TASK STATEMENT: From the records below, state how many lines include the word "every", giving only that number.

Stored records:
*** Begin section ***

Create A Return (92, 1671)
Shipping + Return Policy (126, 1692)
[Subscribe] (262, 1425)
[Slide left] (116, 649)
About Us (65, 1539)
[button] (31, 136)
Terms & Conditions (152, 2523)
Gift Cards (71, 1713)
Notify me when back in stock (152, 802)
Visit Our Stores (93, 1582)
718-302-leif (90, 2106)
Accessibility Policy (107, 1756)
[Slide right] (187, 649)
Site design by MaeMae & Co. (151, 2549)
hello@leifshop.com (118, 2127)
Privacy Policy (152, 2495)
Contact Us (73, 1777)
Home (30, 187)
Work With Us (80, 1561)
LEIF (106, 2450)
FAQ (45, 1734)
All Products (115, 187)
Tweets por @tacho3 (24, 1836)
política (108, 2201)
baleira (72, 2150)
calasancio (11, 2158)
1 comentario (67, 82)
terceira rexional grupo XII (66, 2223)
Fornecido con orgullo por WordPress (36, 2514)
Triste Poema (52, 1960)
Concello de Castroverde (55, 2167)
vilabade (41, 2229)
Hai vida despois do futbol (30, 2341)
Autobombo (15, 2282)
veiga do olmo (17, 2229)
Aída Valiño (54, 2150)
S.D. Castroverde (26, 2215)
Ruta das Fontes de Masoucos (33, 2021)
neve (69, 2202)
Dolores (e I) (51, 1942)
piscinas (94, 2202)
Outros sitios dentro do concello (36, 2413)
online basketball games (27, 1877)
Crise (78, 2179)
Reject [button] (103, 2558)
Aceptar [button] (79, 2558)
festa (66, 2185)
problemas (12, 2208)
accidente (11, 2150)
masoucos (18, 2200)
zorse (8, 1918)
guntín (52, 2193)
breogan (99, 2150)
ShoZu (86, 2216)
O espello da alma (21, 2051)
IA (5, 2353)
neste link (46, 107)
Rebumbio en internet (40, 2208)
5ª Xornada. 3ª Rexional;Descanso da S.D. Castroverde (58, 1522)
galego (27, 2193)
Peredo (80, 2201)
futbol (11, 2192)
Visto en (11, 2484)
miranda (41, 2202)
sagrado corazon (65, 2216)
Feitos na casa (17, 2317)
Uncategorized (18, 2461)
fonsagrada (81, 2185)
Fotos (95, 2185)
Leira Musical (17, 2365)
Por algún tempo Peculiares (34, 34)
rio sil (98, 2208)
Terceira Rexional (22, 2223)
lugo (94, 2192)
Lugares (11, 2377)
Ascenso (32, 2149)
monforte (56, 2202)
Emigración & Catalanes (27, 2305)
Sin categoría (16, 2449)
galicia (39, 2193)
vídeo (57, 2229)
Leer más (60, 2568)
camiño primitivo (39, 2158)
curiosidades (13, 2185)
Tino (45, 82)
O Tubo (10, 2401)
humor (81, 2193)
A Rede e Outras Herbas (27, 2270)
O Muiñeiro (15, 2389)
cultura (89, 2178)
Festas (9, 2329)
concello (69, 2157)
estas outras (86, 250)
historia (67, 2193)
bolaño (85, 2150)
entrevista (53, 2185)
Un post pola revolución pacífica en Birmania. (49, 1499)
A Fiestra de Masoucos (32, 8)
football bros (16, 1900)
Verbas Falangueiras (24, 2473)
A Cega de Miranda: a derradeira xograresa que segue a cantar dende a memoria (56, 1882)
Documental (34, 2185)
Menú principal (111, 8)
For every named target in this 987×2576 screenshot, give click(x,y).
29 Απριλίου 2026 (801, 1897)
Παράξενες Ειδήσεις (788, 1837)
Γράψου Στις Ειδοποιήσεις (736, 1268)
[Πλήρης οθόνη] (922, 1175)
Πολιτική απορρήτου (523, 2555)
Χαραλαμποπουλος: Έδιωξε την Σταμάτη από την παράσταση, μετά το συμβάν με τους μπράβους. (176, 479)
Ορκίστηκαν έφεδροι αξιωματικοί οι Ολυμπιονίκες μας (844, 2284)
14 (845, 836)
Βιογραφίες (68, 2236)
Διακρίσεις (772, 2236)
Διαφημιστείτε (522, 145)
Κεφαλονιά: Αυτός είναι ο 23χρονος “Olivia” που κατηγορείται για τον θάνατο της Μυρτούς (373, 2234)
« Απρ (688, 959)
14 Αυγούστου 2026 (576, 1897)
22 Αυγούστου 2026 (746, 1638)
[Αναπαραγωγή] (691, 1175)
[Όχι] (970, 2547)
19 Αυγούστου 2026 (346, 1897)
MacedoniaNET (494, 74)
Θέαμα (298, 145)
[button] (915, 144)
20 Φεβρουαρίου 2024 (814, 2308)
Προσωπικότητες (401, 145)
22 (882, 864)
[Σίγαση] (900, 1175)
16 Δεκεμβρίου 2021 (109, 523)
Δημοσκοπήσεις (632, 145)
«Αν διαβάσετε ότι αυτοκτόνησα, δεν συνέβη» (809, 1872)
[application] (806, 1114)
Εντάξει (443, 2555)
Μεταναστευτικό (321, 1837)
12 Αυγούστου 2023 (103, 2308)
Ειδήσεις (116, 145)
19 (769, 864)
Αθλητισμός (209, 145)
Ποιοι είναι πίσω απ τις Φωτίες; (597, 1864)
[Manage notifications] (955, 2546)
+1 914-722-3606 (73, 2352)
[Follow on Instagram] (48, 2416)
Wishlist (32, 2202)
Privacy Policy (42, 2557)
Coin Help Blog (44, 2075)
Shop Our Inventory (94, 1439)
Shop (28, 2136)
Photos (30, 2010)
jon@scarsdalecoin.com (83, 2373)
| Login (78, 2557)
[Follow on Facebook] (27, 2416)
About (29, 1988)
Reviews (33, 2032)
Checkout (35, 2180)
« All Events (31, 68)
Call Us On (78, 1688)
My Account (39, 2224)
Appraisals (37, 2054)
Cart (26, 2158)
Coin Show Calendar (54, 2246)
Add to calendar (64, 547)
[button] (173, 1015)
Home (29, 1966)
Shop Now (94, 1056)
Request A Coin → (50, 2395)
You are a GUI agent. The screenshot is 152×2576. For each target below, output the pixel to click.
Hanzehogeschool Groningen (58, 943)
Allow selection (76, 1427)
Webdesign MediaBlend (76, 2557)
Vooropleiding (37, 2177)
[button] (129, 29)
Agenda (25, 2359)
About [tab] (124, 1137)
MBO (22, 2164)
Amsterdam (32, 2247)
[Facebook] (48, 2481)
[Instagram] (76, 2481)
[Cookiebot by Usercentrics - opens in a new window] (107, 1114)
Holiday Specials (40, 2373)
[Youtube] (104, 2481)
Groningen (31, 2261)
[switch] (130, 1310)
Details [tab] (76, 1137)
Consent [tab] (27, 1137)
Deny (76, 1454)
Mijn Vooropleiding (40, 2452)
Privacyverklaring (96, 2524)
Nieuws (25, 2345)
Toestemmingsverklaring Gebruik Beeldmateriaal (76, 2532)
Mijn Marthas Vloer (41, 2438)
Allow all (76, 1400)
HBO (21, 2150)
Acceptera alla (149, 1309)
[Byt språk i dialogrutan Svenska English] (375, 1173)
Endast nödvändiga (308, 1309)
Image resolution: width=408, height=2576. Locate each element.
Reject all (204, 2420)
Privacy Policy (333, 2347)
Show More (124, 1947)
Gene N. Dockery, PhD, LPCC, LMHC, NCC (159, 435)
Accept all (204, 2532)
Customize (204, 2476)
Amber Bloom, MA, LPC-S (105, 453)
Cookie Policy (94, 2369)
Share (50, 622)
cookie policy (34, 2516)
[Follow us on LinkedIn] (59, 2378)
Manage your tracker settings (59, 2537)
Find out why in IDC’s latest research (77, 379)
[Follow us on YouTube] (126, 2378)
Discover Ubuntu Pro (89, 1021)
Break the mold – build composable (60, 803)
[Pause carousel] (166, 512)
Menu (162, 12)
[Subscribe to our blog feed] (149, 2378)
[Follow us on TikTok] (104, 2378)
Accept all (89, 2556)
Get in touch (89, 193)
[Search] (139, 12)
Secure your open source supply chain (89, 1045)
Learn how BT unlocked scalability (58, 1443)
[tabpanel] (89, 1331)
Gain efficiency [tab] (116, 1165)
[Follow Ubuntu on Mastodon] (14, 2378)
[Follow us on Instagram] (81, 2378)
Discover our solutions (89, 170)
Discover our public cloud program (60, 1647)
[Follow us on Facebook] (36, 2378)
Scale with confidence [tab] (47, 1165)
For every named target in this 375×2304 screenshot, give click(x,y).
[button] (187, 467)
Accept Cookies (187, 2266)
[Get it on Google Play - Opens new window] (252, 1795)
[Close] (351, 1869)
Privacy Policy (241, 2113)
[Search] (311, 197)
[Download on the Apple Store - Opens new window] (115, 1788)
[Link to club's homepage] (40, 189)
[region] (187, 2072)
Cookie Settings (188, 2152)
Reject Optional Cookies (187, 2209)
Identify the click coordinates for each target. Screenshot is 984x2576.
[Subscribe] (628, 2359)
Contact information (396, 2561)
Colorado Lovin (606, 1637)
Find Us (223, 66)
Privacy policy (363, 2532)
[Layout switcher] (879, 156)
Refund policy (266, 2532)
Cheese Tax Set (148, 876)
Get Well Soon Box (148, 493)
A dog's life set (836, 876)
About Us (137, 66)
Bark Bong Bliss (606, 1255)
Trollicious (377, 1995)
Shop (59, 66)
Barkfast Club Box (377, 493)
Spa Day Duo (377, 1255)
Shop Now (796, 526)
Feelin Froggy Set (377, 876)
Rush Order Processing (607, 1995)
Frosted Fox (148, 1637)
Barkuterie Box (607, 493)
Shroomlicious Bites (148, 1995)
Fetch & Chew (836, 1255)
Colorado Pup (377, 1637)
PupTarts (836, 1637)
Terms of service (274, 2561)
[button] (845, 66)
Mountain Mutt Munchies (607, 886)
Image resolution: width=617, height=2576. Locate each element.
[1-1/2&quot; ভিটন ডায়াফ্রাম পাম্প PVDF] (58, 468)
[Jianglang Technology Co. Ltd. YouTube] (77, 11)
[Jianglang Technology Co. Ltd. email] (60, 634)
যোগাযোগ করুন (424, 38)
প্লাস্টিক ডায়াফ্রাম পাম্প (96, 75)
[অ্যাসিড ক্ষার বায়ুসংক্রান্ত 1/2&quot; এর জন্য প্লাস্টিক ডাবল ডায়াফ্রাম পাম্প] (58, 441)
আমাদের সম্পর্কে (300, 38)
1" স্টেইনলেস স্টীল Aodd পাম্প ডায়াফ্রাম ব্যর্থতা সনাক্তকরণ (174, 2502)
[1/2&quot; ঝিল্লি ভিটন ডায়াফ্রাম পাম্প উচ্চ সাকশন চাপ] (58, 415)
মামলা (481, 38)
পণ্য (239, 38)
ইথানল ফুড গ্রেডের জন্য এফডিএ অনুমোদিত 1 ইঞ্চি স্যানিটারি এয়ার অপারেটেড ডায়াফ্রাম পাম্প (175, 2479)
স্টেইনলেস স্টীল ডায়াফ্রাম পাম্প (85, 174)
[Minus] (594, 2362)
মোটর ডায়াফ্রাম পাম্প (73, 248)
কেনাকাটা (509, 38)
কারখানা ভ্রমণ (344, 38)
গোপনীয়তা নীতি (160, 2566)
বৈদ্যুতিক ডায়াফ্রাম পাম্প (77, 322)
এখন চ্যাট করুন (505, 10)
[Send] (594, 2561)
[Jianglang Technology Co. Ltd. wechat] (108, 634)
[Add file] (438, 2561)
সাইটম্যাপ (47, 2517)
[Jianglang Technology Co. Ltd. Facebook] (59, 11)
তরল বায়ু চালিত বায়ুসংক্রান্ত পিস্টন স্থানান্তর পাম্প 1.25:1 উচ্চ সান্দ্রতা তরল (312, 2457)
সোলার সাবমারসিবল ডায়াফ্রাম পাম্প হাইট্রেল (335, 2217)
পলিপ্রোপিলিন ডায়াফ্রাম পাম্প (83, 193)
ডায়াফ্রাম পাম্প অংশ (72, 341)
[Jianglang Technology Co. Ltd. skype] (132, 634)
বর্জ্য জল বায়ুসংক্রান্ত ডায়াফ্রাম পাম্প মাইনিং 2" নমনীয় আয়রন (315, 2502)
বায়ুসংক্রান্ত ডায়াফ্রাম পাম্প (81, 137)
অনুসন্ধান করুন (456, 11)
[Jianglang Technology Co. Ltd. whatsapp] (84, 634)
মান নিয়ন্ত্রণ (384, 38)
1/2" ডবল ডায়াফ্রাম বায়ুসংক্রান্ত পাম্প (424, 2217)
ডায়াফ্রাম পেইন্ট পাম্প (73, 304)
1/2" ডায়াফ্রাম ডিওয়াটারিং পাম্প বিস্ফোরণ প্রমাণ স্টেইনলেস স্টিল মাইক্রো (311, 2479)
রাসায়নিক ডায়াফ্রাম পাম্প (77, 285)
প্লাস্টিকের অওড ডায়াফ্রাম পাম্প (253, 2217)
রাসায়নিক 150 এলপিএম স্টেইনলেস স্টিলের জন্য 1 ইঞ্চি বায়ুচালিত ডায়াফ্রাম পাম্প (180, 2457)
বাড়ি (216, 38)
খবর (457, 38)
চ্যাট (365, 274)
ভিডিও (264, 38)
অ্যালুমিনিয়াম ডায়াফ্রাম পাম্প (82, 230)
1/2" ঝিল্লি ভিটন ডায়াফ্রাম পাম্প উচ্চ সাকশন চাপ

*** End section ***

EXERCISE SOLUTION: 2